# Work to be completed:
From the material below, pull out the lines starting at the one that contains "This screenshot has height=819, width=1456. Describe" and ending at the final line, and reproduce them word for word.

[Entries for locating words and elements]
>>

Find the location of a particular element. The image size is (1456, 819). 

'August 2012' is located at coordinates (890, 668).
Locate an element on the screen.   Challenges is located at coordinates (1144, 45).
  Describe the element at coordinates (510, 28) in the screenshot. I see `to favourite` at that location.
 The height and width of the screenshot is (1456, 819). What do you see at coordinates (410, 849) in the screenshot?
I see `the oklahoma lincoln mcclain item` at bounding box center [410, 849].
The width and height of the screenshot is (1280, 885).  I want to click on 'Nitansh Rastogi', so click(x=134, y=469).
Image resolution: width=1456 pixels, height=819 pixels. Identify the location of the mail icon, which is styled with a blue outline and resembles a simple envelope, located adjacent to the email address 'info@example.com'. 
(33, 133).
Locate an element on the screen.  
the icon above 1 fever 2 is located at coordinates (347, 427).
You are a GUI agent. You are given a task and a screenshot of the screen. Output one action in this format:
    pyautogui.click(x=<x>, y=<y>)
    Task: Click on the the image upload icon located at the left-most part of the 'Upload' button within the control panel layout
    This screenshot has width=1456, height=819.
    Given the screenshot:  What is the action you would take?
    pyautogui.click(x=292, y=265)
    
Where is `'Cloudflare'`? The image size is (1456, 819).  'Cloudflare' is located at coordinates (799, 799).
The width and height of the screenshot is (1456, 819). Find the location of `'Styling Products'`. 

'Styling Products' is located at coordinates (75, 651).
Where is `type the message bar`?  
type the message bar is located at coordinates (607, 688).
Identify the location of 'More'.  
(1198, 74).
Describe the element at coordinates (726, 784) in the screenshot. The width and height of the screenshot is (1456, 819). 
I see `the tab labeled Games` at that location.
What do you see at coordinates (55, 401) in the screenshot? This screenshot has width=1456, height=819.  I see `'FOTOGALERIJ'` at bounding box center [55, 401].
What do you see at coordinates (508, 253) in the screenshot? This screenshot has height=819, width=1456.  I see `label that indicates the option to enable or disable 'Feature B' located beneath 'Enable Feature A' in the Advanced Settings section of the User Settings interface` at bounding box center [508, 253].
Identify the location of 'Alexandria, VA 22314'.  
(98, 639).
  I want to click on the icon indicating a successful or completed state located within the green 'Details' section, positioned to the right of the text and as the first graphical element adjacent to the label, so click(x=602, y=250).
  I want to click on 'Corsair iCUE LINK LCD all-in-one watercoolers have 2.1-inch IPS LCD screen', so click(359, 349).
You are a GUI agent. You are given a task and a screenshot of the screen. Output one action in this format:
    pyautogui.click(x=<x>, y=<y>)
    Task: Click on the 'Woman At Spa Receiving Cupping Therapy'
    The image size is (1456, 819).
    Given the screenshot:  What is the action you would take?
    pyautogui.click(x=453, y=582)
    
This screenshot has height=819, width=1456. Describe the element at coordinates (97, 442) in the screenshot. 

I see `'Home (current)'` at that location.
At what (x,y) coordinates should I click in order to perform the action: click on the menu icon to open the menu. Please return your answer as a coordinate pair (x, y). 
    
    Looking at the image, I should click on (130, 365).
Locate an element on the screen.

<<

# Solution to this problem:
This screenshot has height=819, width=1456. Describe the element at coordinates (97, 442) in the screenshot. 

I see `'Home (current)'` at that location.
At what (x,y) coordinates should I click in order to perform the action: click on the menu icon to open the menu. Please return your answer as a coordinate pair (x, y). 
    
    Looking at the image, I should click on (130, 365).
Locate an element on the screen.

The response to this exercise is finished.